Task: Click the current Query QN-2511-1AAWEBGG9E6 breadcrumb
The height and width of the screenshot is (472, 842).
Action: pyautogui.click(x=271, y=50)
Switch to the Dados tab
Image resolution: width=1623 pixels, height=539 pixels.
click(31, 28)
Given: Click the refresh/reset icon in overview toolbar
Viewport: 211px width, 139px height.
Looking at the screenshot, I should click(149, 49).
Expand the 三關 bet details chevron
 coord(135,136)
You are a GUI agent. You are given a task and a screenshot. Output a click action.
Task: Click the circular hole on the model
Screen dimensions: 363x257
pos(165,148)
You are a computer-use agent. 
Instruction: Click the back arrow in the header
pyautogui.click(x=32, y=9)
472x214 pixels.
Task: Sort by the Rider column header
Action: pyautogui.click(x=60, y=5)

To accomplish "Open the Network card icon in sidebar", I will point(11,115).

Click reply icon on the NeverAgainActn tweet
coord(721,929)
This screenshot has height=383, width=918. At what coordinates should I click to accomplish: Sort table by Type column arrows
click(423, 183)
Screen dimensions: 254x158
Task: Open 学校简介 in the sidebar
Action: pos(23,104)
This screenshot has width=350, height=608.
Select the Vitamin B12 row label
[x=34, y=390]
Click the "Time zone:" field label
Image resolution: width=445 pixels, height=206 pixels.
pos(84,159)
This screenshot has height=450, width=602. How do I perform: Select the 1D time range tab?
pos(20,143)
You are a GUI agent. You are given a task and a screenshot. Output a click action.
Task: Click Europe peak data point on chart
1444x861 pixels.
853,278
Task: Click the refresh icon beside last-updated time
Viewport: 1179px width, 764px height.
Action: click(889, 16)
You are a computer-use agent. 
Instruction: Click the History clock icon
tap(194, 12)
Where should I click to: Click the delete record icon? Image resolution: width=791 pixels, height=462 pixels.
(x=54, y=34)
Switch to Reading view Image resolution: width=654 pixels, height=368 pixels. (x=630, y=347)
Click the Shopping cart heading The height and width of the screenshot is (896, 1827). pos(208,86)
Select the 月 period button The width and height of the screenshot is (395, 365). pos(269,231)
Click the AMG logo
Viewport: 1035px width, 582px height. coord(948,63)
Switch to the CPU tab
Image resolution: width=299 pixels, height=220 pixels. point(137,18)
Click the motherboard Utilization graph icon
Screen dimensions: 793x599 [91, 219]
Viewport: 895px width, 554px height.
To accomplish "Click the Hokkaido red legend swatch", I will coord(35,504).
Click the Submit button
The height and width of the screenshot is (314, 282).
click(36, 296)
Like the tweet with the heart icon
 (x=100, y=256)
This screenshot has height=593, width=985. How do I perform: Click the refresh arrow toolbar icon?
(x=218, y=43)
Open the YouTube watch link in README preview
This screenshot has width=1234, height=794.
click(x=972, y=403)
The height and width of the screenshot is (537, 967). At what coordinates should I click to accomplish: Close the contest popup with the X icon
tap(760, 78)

----------------

▶ How to complete this task
Please output the complete data exactly.

▶ Exercise result
Task: Click the current Query QN-2511-1AAWEBGG9E6 breadcrumb
The height and width of the screenshot is (472, 842).
Action: pyautogui.click(x=271, y=50)
Switch to the Dados tab
Image resolution: width=1623 pixels, height=539 pixels.
click(31, 28)
Given: Click the refresh/reset icon in overview toolbar
Viewport: 211px width, 139px height.
Looking at the screenshot, I should click(149, 49).
Expand the 三關 bet details chevron
 coord(135,136)
You are a GUI agent. You are given a task and a screenshot. Output a click action.
Task: Click the circular hole on the model
Screen dimensions: 363x257
pos(165,148)
You are a computer-use agent. 
Instruction: Click the back arrow in the header
pyautogui.click(x=32, y=9)
472x214 pixels.
Task: Sort by the Rider column header
Action: pyautogui.click(x=60, y=5)

To accomplish "Open the Network card icon in sidebar", I will point(11,115).

Click reply icon on the NeverAgainActn tweet
coord(721,929)
This screenshot has height=383, width=918. At what coordinates should I click to accomplish: Sort table by Type column arrows
click(423, 183)
Screen dimensions: 254x158
Task: Open 学校简介 in the sidebar
Action: pos(23,104)
This screenshot has width=350, height=608.
Select the Vitamin B12 row label
[x=34, y=390]
Click the "Time zone:" field label
Image resolution: width=445 pixels, height=206 pixels.
pos(84,159)
This screenshot has height=450, width=602. How do I perform: Select the 1D time range tab?
pos(20,143)
You are a GUI agent. You are given a task and a screenshot. Output a click action.
Task: Click Europe peak data point on chart
1444x861 pixels.
853,278
Task: Click the refresh icon beside last-updated time
Viewport: 1179px width, 764px height.
Action: click(889, 16)
You are a computer-use agent. 
Instruction: Click the History clock icon
tap(194, 12)
Where should I click to: Click the delete record icon? Image resolution: width=791 pixels, height=462 pixels.
(x=54, y=34)
Switch to Reading view Image resolution: width=654 pixels, height=368 pixels. (x=630, y=347)
Click the Shopping cart heading The height and width of the screenshot is (896, 1827). pos(208,86)
Select the 月 period button The width and height of the screenshot is (395, 365). pos(269,231)
Click the AMG logo
Viewport: 1035px width, 582px height. coord(948,63)
Switch to the CPU tab
Image resolution: width=299 pixels, height=220 pixels. point(137,18)
Click the motherboard Utilization graph icon
Screen dimensions: 793x599 [91, 219]
Viewport: 895px width, 554px height.
To accomplish "Click the Hokkaido red legend swatch", I will coord(35,504).
Click the Submit button
The height and width of the screenshot is (314, 282).
click(36, 296)
Like the tweet with the heart icon
 (x=100, y=256)
This screenshot has height=593, width=985. How do I perform: Click the refresh arrow toolbar icon?
(x=218, y=43)
Open the YouTube watch link in README preview
This screenshot has width=1234, height=794.
click(x=972, y=403)
The height and width of the screenshot is (537, 967). At what coordinates should I click to accomplish: Close the contest popup with the X icon
tap(760, 78)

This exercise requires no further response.